Acacia leeuweniana, also commonly known as Leeuwen's wattle or Spear Hill wattle, is a species of flowering plant in the family Fabaceae and is endemic to a restricted part of the north-west of Western Australia. It is a shapely, inverted con-shaped tree with linear, more or less straight, sometimes sharply pointed phyllodes, spikes of light golden yellow flowers and broadly linear, leathery to crusty or woody, resinous pods.

==Description==
Acacia leeuweniana is a shapely, inverted cone-shaped tree that typically grows to a height of 4–8 m, sometimes to 14 m. Young plants often have a conifer-like appearance, and older plants have a short, grey stocking of Minni ritchi bark at the base.
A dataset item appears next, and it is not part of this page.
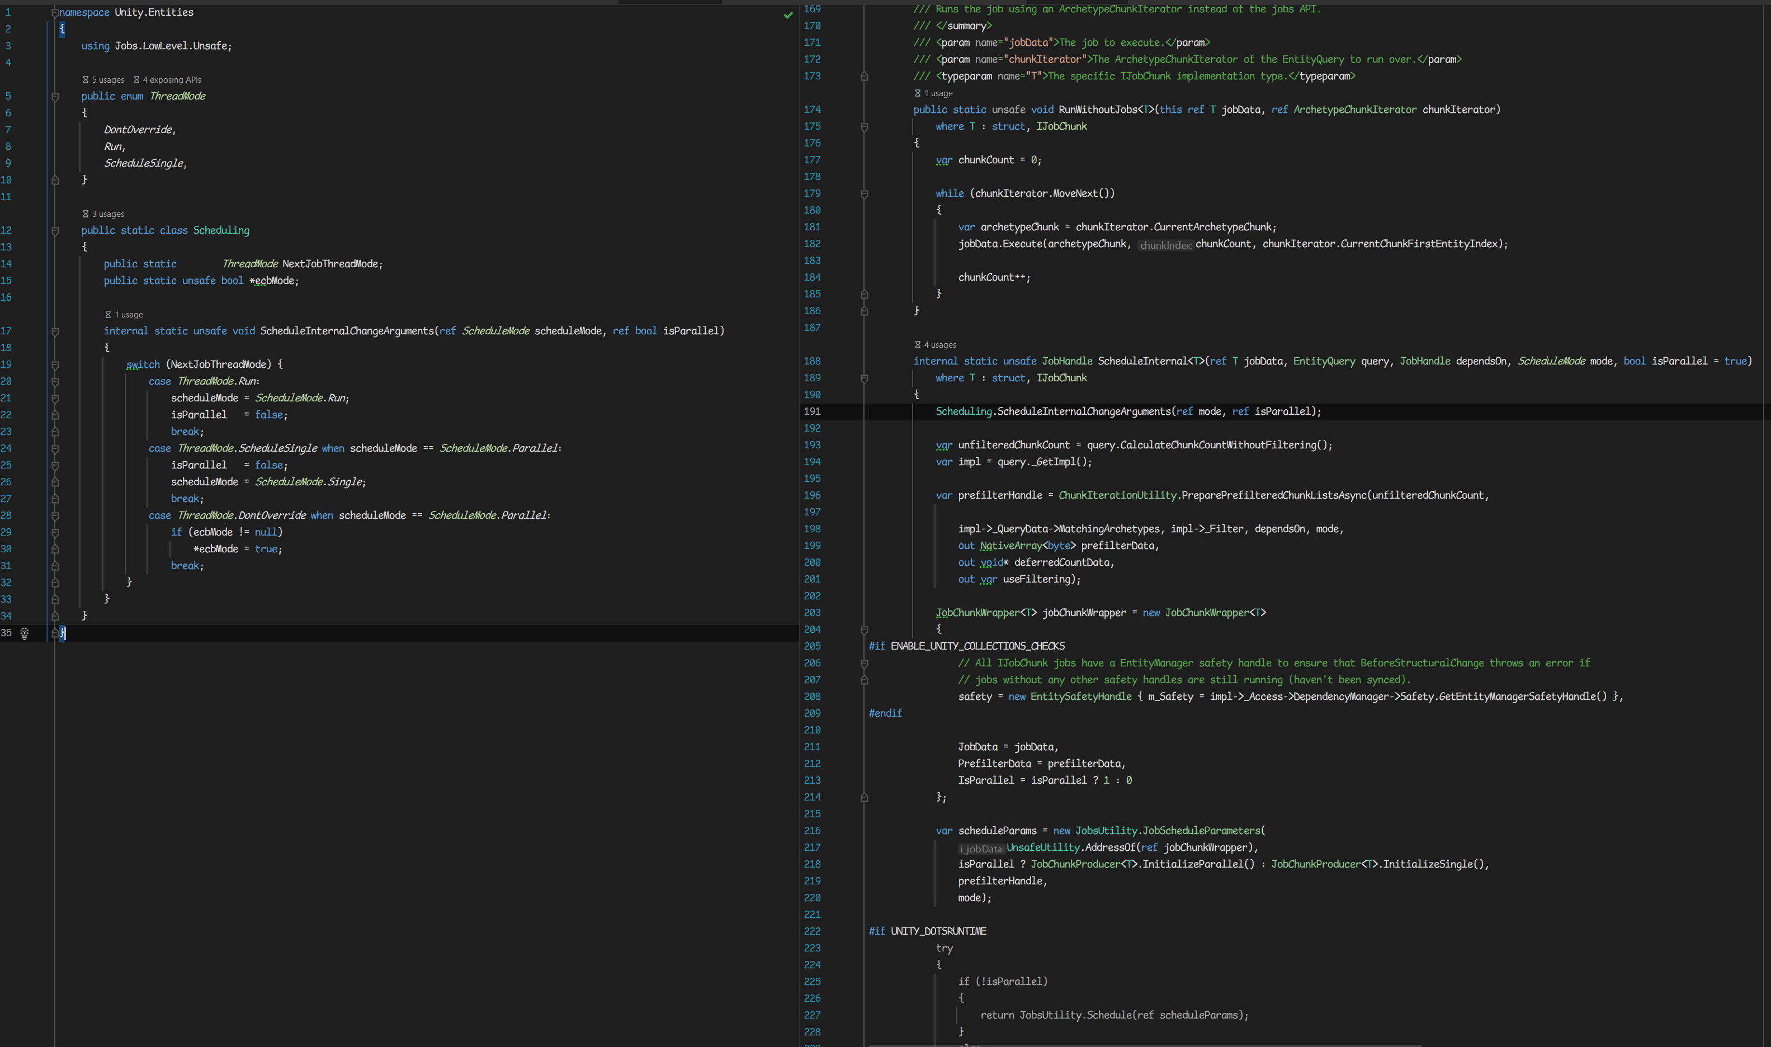Fold the switch statement at line 19
The image size is (1771, 1047).
click(55, 365)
The phyllodes are linear, more or less straight and flat, 70–120 mm long and 1–2 mm wide, sometimes sharply pointed, green to dull grey-green or subglaucous, with many fine striations and veins close together. The flowers are light golden yellow and are borne in two to six spikes 10–20 mm long in axils on peduncles 5–10 mm long. Flowering has been recorded in Apri, May and October, possibly in response to rainfall.The pods are broadly linear, flat, slightly curved, 30–100 mm long and 6–8 mm wide, leathery to crusty or more or less woody and resinous with a visible marginal vein. The seeds are oblong to elliptic, flattened, 7–11 mm long and brown with a greyish tinge.

==Taxonomy==
Acacia leeuweniana was first formally described in 2008 by Bruce Maslin in the journal Nuytsia from specimens he collected south-west of Marble Bar in 1982. The specific epithet honours Stephen van Leeuwen, who made a large contribution to the understanding of the flora of the Pilbara.

==Distribution==
Leeuwen's wattle is only known from two sites south-west of Marble Bar and south of Port Hedland where it grows in skeletal soil on granite outcrops in the Pilbara bioregion of north-western Western Australia.

==Conservation status==
Acacia leeuweniana is listed as "Priority One" by the Government of Western Australia Department of Biodiversity, Conservation and Attractions, meaning that it is known from only one or a few locations that are potentially at risk.